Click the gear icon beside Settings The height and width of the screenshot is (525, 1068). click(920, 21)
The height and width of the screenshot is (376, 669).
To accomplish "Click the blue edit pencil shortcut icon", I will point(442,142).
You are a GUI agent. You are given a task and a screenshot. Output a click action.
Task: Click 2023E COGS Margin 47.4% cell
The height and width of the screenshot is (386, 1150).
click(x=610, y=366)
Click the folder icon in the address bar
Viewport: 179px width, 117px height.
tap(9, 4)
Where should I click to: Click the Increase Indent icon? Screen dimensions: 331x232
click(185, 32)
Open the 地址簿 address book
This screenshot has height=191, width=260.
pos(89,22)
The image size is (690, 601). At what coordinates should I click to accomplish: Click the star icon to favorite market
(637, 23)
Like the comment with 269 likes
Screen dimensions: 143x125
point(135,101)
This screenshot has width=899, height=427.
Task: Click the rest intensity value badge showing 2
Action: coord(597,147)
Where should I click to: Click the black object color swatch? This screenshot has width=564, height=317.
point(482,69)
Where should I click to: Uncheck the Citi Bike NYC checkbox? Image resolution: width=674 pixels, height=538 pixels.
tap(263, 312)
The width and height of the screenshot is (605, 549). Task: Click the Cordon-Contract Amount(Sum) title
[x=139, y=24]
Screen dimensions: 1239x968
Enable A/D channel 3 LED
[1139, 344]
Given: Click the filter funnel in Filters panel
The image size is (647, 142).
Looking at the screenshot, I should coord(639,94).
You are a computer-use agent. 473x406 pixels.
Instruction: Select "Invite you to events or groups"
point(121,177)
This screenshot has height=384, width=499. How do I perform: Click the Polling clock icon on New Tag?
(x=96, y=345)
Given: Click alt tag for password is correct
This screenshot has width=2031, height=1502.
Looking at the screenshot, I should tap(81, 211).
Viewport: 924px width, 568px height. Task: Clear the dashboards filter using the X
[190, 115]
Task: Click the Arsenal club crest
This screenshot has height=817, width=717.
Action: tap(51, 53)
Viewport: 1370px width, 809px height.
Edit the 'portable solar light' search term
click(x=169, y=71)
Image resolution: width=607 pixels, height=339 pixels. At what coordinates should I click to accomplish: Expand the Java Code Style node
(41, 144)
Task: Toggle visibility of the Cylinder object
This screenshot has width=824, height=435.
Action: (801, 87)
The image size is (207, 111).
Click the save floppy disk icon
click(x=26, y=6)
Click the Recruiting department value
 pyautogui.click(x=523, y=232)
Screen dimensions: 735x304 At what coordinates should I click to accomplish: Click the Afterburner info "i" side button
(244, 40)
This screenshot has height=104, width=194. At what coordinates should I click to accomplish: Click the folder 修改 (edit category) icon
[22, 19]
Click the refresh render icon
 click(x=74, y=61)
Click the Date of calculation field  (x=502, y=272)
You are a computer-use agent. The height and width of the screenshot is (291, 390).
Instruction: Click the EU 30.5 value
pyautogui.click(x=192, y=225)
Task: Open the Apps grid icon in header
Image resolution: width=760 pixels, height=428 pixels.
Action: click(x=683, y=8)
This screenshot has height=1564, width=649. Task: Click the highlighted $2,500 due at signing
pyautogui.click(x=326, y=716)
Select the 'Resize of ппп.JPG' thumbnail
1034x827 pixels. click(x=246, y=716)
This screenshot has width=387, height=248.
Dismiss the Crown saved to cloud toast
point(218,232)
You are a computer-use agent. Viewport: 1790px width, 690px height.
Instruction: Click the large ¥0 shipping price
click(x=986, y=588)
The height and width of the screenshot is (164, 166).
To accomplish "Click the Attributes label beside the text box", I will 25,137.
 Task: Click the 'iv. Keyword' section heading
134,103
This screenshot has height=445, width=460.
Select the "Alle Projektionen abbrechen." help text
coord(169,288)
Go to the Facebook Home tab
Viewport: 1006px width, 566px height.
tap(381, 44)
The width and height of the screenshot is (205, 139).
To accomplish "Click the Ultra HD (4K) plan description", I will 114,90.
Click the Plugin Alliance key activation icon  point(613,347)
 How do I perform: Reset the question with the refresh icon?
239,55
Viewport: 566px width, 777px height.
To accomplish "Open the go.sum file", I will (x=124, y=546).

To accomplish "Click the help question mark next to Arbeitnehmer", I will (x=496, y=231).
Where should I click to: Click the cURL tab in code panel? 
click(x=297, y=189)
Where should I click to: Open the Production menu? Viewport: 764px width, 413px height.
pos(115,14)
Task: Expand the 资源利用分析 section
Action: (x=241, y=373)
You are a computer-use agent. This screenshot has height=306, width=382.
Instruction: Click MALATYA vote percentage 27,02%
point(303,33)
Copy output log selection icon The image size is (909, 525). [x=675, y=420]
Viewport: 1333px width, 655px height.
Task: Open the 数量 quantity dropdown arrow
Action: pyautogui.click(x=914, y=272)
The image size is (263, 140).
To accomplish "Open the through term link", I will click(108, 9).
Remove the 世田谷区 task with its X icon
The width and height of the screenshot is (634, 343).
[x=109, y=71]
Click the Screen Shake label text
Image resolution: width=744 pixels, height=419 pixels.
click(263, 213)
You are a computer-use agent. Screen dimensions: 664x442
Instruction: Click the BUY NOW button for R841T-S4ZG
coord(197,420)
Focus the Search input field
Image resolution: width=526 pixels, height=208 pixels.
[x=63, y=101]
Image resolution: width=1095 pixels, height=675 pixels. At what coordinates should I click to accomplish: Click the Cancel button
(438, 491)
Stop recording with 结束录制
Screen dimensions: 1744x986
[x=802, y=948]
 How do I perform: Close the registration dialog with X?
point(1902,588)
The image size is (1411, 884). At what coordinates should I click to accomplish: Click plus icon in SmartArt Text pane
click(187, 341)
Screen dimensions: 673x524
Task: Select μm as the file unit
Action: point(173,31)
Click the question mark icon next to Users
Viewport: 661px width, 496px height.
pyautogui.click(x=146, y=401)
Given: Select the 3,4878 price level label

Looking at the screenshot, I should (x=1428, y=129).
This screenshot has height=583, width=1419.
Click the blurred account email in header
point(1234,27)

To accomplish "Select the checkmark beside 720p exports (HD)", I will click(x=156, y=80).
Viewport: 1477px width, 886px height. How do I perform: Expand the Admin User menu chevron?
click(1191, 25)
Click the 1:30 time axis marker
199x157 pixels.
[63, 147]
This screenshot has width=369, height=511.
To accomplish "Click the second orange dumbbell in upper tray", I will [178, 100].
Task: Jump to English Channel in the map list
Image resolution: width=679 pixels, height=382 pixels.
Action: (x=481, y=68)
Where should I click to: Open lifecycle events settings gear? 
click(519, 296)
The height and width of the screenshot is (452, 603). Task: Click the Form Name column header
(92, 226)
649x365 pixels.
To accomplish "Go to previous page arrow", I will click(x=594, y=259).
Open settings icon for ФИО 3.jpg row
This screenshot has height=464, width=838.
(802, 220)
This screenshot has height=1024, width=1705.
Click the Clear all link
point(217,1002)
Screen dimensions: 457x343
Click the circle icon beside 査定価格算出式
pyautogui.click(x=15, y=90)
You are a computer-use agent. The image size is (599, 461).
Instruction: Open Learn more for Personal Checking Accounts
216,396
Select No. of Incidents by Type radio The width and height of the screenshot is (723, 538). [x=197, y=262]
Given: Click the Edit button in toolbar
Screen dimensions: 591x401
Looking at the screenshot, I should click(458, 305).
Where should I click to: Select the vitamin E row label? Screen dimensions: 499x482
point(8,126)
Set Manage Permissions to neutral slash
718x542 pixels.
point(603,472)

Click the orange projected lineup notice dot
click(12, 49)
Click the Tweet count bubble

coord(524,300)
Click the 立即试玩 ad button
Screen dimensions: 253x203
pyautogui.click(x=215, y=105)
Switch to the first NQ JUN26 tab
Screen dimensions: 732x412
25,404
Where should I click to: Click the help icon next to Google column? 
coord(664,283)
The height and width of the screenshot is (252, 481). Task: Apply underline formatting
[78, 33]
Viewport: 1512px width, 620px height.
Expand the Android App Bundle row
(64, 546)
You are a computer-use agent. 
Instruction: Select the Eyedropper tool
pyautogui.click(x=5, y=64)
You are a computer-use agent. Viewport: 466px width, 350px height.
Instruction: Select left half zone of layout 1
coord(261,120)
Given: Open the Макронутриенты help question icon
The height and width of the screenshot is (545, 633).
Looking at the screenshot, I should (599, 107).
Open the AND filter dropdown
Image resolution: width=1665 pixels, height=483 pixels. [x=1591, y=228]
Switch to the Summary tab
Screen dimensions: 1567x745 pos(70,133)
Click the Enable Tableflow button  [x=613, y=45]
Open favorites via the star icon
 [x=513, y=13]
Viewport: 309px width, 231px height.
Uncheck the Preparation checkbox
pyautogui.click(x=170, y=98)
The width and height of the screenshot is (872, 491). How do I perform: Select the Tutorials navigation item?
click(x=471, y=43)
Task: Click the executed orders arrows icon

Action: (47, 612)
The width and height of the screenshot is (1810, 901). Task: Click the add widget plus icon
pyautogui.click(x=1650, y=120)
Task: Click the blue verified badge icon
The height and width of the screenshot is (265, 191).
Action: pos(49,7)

■ **Task details**
Print the items exactly, starting at the line containing "Task: Open the Apps grid icon in header" and ending at the line containing "pyautogui.click(x=326, y=716)".

■ **Problem solution**
Task: Open the Apps grid icon in header
Image resolution: width=760 pixels, height=428 pixels.
Action: click(x=683, y=8)
This screenshot has height=1564, width=649. Task: Click the highlighted $2,500 due at signing
pyautogui.click(x=326, y=716)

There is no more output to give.